Pour toutes ces raisons, il exclut l’idée d’une suspension des licences que détiennent les deux dirigeants. « Considérant la preuve et les objectifs de la loi, les licences des intimées seront annulées et les demandes de licence seront refusées », indique-t-il.

[...] Le Bureau reconnaît que l’annulation aura des effets sur les projets de construction en cours. D’ailleurs, les dirigeants de la compagnie ont plaidé pour que la sanction ne soit pas immédiate.

«L’annulation affecterait non seulement la centaine d’employés du siège social, mais aussi des centaines de sous-traitants, leurs milliers d’employés [et] aussi des milliers d’acheteurs et de locataires d’unités d’habitation dans une série de projets de construction en cours de réalisation», avise-t-on.
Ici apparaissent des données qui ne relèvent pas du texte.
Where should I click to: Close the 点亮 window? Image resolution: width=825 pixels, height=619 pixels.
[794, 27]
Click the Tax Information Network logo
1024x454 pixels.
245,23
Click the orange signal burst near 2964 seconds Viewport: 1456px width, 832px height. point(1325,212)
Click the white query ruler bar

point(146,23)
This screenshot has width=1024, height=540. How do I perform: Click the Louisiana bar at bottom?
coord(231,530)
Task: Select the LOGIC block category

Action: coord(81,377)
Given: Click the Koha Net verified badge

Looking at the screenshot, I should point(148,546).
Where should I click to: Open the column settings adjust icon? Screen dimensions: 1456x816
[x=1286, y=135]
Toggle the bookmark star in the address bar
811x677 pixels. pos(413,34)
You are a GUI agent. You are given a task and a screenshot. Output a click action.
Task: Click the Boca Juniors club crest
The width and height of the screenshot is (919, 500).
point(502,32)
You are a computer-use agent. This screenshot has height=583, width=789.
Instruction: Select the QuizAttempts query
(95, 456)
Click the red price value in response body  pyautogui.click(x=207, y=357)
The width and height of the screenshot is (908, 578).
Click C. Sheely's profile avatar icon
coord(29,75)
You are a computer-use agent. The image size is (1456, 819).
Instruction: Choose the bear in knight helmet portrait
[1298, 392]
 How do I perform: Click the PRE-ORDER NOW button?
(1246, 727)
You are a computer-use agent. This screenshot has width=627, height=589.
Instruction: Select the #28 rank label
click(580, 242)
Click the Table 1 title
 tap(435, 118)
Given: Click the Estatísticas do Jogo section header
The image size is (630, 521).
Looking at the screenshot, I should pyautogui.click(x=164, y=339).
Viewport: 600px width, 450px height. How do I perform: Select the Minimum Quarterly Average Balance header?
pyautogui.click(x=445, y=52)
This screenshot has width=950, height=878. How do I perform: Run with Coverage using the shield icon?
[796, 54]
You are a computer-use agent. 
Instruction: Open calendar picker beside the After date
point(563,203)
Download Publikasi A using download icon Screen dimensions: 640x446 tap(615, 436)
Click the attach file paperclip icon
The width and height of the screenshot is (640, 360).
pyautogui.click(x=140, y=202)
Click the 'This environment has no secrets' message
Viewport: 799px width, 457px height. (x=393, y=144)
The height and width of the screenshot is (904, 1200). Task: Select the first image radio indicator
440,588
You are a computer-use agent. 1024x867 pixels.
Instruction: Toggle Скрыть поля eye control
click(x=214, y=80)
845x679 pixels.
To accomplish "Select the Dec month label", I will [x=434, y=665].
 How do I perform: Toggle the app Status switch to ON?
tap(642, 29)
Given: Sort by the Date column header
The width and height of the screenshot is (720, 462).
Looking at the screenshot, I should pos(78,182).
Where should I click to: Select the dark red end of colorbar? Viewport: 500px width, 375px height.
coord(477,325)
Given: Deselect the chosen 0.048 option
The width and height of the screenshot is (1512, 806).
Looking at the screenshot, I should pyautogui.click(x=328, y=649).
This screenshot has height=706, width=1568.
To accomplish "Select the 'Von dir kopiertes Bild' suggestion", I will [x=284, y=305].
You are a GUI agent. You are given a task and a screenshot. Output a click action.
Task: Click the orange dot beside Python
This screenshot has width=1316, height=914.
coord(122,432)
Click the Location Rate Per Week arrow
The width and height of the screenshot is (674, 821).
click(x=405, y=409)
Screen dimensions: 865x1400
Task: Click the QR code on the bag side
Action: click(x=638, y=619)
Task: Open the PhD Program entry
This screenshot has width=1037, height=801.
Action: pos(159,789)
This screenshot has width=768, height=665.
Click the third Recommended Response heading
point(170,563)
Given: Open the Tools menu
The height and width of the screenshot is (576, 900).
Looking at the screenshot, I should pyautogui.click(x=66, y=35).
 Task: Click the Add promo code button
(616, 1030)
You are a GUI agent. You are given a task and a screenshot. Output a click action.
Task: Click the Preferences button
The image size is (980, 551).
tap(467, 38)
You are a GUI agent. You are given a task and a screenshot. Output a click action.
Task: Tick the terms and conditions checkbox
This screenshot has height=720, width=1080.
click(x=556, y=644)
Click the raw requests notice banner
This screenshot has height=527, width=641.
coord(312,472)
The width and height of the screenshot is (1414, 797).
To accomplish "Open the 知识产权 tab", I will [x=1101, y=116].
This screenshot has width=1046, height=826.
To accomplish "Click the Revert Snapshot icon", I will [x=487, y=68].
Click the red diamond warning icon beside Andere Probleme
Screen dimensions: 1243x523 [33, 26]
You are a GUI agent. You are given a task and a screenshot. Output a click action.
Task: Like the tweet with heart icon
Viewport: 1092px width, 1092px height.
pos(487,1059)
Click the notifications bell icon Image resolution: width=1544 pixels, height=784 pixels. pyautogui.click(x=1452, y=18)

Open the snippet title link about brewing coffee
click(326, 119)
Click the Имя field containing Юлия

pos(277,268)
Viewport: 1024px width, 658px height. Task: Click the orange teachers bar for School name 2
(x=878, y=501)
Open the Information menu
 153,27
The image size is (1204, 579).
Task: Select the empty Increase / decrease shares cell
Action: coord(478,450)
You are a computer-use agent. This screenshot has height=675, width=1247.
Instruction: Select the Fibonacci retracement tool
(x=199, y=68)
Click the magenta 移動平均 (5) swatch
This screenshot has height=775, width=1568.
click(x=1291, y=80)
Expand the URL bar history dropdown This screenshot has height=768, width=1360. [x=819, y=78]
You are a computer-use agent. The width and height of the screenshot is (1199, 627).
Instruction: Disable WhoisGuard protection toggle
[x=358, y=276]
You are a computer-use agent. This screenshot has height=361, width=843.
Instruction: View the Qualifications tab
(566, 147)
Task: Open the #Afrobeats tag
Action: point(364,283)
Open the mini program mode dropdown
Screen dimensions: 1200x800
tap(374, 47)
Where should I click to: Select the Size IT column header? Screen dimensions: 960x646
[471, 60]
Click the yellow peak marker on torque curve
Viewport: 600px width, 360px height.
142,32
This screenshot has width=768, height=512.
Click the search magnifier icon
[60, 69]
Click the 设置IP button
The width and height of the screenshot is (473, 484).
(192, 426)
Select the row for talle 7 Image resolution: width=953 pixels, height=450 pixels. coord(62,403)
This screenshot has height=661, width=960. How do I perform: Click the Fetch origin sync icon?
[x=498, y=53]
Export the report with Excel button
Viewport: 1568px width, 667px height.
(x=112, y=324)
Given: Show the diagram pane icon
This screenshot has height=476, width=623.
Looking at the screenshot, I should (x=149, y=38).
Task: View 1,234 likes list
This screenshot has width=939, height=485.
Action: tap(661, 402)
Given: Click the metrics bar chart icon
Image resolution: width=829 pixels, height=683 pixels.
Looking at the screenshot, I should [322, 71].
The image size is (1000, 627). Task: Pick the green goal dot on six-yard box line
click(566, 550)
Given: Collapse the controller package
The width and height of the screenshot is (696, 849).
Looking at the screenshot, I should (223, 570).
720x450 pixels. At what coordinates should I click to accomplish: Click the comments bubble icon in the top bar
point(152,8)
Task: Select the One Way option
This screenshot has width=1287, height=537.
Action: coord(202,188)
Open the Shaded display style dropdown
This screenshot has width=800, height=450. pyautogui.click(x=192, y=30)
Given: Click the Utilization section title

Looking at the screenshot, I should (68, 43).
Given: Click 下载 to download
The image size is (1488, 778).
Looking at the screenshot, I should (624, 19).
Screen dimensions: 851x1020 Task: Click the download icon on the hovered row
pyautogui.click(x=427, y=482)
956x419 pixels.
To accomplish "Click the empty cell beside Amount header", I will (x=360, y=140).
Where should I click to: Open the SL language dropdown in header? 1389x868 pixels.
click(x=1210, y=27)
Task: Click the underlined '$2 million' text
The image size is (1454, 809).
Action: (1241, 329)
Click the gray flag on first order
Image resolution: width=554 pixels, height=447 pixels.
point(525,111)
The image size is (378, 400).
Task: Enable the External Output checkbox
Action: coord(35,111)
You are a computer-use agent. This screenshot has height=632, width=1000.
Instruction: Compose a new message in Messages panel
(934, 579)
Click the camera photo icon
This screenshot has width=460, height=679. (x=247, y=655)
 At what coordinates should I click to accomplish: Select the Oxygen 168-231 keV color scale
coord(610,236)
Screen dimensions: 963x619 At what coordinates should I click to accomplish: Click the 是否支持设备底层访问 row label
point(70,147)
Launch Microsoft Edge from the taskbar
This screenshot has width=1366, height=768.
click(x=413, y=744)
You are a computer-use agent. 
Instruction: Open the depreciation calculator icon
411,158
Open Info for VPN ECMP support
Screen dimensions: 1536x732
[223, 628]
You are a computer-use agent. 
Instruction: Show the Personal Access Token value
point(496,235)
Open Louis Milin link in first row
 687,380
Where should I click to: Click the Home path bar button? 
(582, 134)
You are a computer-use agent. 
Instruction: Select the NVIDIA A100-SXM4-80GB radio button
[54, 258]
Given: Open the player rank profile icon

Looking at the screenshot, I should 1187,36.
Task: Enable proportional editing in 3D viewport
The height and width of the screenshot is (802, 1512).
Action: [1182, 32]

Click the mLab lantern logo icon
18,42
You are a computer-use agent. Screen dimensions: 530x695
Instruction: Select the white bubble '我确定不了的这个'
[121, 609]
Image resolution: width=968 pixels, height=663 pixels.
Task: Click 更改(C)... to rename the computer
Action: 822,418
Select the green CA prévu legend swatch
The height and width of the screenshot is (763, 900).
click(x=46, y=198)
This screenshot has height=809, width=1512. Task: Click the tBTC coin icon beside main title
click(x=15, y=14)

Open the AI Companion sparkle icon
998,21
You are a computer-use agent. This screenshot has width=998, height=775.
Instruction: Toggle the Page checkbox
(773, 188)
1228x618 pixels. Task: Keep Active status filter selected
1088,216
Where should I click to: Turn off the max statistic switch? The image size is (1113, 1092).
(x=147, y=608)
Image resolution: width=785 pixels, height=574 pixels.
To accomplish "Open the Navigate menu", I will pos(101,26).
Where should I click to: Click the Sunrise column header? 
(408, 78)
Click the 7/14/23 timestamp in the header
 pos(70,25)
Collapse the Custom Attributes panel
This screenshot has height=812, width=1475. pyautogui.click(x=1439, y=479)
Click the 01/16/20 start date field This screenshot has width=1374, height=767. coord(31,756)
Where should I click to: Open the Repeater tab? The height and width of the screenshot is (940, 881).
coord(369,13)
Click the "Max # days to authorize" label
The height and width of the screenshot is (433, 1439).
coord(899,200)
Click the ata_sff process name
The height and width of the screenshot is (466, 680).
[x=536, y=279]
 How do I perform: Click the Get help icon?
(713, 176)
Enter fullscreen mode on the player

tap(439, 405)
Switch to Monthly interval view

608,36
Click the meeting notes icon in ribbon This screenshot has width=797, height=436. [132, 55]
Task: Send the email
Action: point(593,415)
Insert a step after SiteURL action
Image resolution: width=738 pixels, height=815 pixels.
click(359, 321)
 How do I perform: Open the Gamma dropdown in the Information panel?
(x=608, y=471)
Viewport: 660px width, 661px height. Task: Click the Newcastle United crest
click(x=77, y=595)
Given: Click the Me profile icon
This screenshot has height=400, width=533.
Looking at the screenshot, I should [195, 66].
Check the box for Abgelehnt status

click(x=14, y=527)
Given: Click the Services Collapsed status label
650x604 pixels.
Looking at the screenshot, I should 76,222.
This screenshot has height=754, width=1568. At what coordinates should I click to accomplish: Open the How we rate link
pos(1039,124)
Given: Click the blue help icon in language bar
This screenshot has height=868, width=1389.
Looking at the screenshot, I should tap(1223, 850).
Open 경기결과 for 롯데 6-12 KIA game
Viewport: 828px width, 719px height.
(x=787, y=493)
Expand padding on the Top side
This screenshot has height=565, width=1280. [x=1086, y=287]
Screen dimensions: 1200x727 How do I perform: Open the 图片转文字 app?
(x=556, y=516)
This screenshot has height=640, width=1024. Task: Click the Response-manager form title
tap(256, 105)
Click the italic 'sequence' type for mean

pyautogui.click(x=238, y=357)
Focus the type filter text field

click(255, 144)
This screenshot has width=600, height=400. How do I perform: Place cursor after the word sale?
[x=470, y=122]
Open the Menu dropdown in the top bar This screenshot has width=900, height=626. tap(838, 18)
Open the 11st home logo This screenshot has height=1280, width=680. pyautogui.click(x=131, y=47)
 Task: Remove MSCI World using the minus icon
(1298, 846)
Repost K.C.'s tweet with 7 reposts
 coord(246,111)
Cependant, le Bureau a rappelé qu’il s’agit d’un argument régulièrement plaidé et que c’est l'essence même d'une sanction. « Si les dirigeants avaient respecté les lois et les différentes réglementations, nous n’en serions pas rendus là. Avant de décider du sort des présentes, le soussigné a tenu compte des travaux en cours et est arrivé à la conclusion qu’une application de sanction immédiate devait être privilégiée », a-t-il tranché.